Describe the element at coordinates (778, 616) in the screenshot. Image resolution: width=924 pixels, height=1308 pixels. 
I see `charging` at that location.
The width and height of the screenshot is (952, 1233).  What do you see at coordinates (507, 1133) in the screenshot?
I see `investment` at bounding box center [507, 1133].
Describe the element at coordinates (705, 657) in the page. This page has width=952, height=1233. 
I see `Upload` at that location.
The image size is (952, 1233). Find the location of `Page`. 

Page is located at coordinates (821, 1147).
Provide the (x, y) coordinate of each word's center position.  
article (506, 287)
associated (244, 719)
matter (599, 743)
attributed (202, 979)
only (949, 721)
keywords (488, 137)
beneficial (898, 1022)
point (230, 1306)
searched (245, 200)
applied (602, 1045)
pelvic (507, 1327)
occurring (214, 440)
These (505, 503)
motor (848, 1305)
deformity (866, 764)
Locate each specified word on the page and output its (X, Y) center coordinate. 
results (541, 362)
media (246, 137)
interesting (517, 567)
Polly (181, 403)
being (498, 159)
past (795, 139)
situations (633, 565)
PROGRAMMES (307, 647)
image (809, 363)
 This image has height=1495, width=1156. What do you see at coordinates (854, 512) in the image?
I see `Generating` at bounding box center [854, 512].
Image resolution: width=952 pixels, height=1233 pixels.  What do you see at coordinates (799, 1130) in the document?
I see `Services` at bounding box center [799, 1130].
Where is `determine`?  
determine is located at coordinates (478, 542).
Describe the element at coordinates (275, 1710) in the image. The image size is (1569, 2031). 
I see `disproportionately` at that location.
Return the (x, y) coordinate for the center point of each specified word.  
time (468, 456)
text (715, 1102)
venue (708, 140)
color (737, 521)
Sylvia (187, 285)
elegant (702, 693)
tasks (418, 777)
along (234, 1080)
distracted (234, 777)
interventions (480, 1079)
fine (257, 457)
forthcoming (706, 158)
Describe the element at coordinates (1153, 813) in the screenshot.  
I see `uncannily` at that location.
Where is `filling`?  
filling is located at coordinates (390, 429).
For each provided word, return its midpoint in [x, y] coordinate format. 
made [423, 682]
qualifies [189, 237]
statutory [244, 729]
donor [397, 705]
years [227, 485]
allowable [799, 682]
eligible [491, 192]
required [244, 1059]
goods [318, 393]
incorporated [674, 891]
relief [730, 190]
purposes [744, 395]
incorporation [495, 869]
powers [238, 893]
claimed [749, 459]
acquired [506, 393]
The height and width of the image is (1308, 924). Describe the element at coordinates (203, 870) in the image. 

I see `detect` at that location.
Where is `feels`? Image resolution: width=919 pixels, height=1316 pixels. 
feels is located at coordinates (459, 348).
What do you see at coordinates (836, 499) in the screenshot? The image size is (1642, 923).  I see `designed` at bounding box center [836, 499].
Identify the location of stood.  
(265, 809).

● **Instructions to follow**: Reproduce all of the rows above, substituting "Identify the element" for "Describe the element" everywhere it occurs and leaving every other part unchanged.

● **Task output**:
Identify the element at coordinates (778, 616) in the screenshot. Image resolution: width=924 pixels, height=1308 pixels. 
I see `charging` at that location.
The width and height of the screenshot is (952, 1233).  What do you see at coordinates (507, 1133) in the screenshot?
I see `investment` at bounding box center [507, 1133].
Identify the element at coordinates (705, 657) in the page. This page has width=952, height=1233. 
I see `Upload` at that location.
The image size is (952, 1233). Find the location of `Page`. 

Page is located at coordinates (821, 1147).
Provide the (x, y) coordinate of each word's center position.  
article (506, 287)
associated (244, 719)
matter (599, 743)
attributed (202, 979)
only (949, 721)
keywords (488, 137)
beneficial (898, 1022)
point (230, 1306)
searched (245, 200)
applied (602, 1045)
pelvic (507, 1327)
occurring (214, 440)
These (505, 503)
motor (848, 1305)
deformity (866, 764)
Locate each specified word on the page and output its (X, Y) center coordinate. 
results (541, 362)
media (246, 137)
interesting (517, 567)
Polly (181, 403)
being (498, 159)
past (795, 139)
situations (633, 565)
PROGRAMMES (307, 647)
image (809, 363)
 This image has height=1495, width=1156. What do you see at coordinates (854, 512) in the image?
I see `Generating` at bounding box center [854, 512].
Image resolution: width=952 pixels, height=1233 pixels.  What do you see at coordinates (799, 1130) in the document?
I see `Services` at bounding box center [799, 1130].
Where is `determine`?  
determine is located at coordinates (478, 542).
Identify the element at coordinates (275, 1710) in the image. The image size is (1569, 2031). 
I see `disproportionately` at that location.
Return the (x, y) coordinate for the center point of each specified word.  
time (468, 456)
text (715, 1102)
venue (708, 140)
color (737, 521)
Sylvia (187, 285)
elegant (702, 693)
tasks (418, 777)
along (234, 1080)
distracted (234, 777)
interventions (480, 1079)
fine (257, 457)
forthcoming (706, 158)
Identify the element at coordinates (1153, 813) in the screenshot.  
I see `uncannily` at that location.
Where is `filling`?  
filling is located at coordinates (390, 429).
For each provided word, return its midpoint in [x, y] coordinate format. 
made [423, 682]
qualifies [189, 237]
statutory [244, 729]
donor [397, 705]
years [227, 485]
allowable [799, 682]
eligible [491, 192]
required [244, 1059]
goods [318, 393]
incorporated [674, 891]
relief [730, 190]
purposes [744, 395]
incorporation [495, 869]
powers [238, 893]
claimed [749, 459]
acquired [506, 393]
The height and width of the image is (1308, 924). Identify the element at coordinates (203, 870) in the image. 

I see `detect` at that location.
Where is `feels`? Image resolution: width=919 pixels, height=1316 pixels. 
feels is located at coordinates (459, 348).
What do you see at coordinates (836, 499) in the screenshot? The image size is (1642, 923).  I see `designed` at bounding box center [836, 499].
Identify the location of stood.  
(265, 809).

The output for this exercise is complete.